• Extract to read
We are looking for 1-2 papers on South-Asian countries, as requested by the
journal. Pls circulate among those who might have interest.

This is for a special issue on City, Culture, Society, and the theme
is: *Subcultures
in Worlding Asian Cities. *

*The SI proposal is below:*

*Subcultures in Worlding Asian Cities: Strategies, Prospects, Outcomes*



June Wang (City University of Hong Kong)

T.C. Chang (National University of Singapore)

Justin O’Conner (Monash University)



*Background *



Asian cities are fertile sites, not for following established pathway or
master blueprint, but for a plethora of situated experiments that reinvent
what urban norms now count as ‘global’ (Ong, 2011: 2)



The presence of subcultures is increasingly being recognized, popularized
and even commercialized in many Asian cities. From Singapore to Lishui,
Taipei to Malacca, a new verbal virtue of subculture-chic is in the making,
prized by mayors, corporates, entrepreneurs and consumers with an appetite
for the new chic in town. This evolving trend is bringing formerly unknown
practitioners of subculture into whirlpools of urban activities and
development plans. Two issues merit further examination in the context of
subcultures in cities. The first is the process of subcultural evolution
and change shaped by multiple and intertwined forces of subversive power,
marginal identity construction, and taste-driven consumer-capitalism.

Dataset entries

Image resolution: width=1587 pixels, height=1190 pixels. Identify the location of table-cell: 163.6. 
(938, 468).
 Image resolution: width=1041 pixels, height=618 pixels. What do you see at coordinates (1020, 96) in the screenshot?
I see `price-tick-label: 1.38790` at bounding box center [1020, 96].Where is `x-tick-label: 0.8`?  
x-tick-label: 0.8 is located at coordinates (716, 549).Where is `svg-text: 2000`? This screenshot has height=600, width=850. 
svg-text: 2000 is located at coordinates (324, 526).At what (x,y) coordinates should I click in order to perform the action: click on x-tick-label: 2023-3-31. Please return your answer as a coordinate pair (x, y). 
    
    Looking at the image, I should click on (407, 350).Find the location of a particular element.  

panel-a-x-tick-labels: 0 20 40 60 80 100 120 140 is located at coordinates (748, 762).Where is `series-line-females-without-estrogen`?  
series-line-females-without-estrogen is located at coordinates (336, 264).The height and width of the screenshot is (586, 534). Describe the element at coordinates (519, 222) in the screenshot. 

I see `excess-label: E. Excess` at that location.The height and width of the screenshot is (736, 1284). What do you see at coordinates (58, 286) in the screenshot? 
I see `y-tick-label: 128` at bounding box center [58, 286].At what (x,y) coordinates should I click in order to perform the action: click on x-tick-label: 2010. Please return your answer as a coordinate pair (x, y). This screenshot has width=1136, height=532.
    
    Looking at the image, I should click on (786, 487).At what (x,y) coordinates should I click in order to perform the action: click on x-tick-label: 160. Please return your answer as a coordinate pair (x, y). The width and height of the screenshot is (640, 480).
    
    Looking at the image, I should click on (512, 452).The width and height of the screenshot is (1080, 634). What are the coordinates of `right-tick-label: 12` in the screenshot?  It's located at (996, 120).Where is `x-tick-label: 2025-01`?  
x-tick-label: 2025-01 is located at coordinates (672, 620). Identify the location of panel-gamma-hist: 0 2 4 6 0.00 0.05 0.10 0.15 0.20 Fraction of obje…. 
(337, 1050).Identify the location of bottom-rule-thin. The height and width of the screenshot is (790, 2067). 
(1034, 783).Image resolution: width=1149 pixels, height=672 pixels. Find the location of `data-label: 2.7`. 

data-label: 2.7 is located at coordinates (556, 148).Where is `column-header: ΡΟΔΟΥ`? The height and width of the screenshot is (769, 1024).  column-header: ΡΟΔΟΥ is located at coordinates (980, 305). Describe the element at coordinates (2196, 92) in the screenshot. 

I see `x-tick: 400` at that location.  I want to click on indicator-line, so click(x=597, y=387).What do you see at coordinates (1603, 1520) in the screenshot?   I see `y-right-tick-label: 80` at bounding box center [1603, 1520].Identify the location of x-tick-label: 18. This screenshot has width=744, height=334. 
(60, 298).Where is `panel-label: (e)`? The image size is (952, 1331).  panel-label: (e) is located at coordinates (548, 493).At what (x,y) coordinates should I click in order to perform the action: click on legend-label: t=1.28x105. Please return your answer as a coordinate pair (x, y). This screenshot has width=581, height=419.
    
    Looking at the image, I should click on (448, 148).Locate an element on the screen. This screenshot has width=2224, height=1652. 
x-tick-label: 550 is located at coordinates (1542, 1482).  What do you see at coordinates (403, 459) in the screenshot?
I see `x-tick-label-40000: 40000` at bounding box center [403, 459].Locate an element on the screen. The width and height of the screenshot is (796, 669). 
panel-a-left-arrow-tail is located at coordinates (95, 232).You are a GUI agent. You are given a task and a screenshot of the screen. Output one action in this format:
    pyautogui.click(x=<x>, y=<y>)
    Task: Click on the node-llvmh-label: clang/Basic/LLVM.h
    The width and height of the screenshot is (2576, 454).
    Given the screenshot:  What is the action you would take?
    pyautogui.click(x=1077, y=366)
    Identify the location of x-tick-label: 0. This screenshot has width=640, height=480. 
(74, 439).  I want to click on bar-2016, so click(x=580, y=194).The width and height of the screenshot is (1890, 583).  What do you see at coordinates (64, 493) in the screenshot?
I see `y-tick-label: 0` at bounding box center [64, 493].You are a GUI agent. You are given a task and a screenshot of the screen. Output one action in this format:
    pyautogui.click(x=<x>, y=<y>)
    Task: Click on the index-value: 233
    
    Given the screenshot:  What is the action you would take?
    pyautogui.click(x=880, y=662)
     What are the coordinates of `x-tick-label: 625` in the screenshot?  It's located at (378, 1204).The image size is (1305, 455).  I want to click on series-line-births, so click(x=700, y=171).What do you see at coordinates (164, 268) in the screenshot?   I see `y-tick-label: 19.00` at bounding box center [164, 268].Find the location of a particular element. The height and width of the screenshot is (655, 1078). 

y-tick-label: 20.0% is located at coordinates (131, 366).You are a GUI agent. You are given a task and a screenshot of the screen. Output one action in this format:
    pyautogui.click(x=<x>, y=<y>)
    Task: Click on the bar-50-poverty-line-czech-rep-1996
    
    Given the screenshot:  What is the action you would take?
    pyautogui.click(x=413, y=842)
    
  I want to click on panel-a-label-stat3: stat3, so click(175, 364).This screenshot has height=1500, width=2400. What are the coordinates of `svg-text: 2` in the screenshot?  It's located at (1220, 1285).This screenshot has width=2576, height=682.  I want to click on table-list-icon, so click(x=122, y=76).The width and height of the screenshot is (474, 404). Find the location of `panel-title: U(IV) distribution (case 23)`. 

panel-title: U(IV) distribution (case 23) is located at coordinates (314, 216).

• Required work
1: Answer these questions from the call for papers:
(a) How many papers on South-Asian countries are being sought?
(b) Which university is T.C. Chang affiliated with?
(c) Which cities are named as places where a new subculture-chic is in the making?
2: Please write out the part of the call for papers that opens with the words containing "The presence of" and closes with "and taste-driven consumer-capitalism.".
Answer from the call for papers alone.

• Task-by-task solutions
1:
(a) 1-2 papers.
(b) National University of Singapore.
(c) Singapore, Lishui, Taipei, and Malacca.

2:
The presence of subcultures is increasingly being recognized, popularized
and even commercialized in many Asian cities. From Singapore to Lishui,
Taipei to Malacca, a new verbal virtue of subculture-chic is in the making,
prized by mayors, corporates, entrepreneurs and consumers with an appetite
for the new chic in town. This evolving trend is bringing formerly unknown
practitioners of subculture into whirlpools of urban activities and
development plans. Two issues merit further examination in the context of
subcultures in cities. The first is the process of subcultural evolution
and change shaped by multiple and intertwined forces of subversive power,
marginal identity construction, and taste-driven consumer-capitalism.